In glaucoma, thinning of the nerve fiber layer and decreased peripapillary vessel density may occur before visual field abnormalities, and research on early detection using OCTA is progressing. Zuberi et al. (2022) reported decreased OCTA vessel density in an NTG case 4). However, at present, OCT structural imaging and visual field testing remain the mainstays for diagnosis and management, with OCTA playing a complementary role.
Research is advancing on using OCTA quantitative indicators as biomarkers for predicting DR progression.
Srinivasan et al. (2023) longitudinally showed that baseline SCP-VD (vessel density) is significantly associated with the risk of DR progression 2).
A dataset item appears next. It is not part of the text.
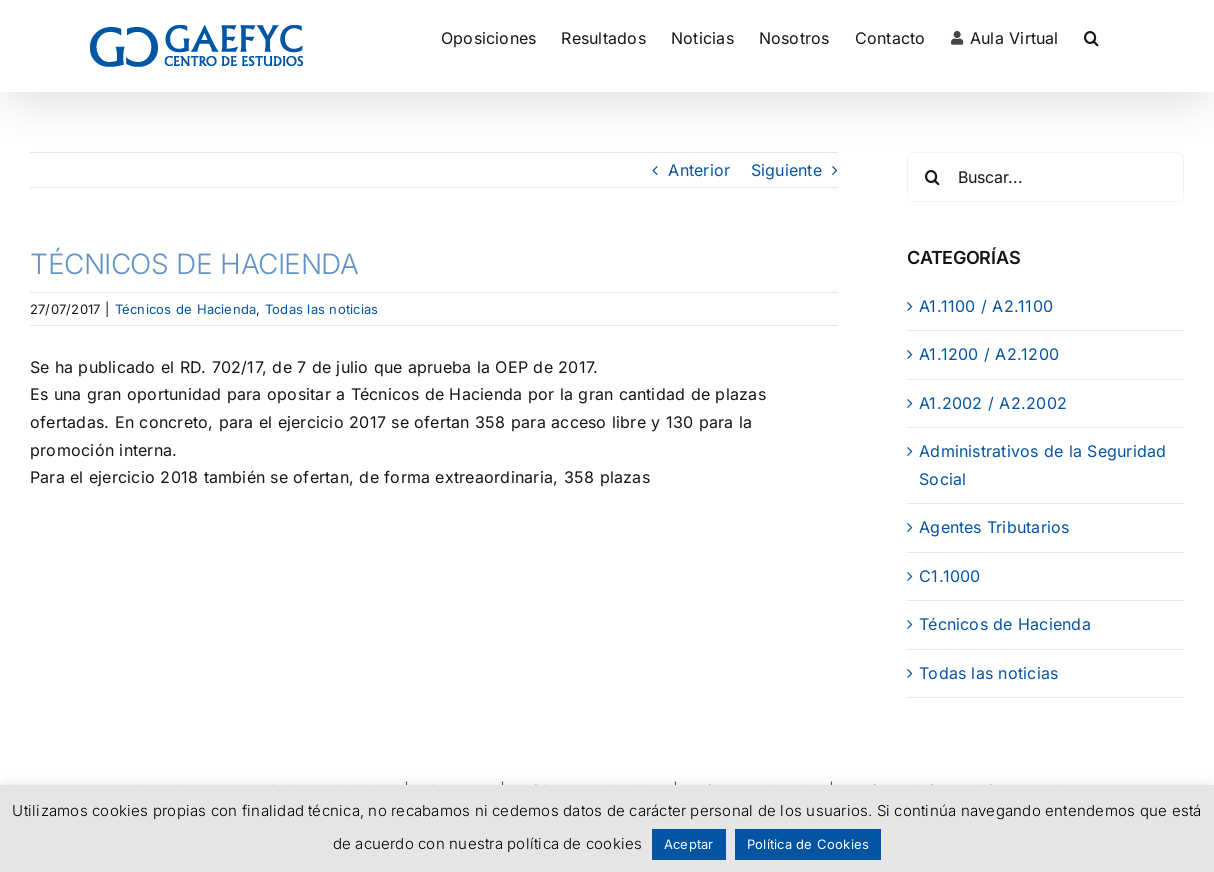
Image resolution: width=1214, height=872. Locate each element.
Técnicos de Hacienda (186, 309)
VD was 12.90% (progressors) vs 14.90% (non-progressors), p=0.032, hazard ratio 0.825, AUC=0.643. With improved sensitivity and specificity, future application to personalized follow-up is expected.
In addition to conventional fundus OCTA, the application of OCTA to the anterior segment and conjunctiva is expanding.
Mgboji et al. (2022) evaluated vascular morphology in SCD patients using conjunctival OCTA and demonstrated its potential for non-invasive monitoring of systemic vascular complications 3).
The development and dissemination of ultra-widefield OCTA exceeding 12×12 mm is expected to improve the detection sensitivity of peripheral retinal vascular lesions and neovascularization in preproliferative retinopathy.
Clinical studies are underway to investigate whether anti-VEGF treatment for subclinical macular neovascularization detected by OCTA can prevent progression to exudative AMD6).
The main directions are wider field, higher speed, AI-based automated analysis, and standardization of quantitative biomarkers. Establishing standardization criteria to eliminate inter-device quantitative differences is also an important research topic.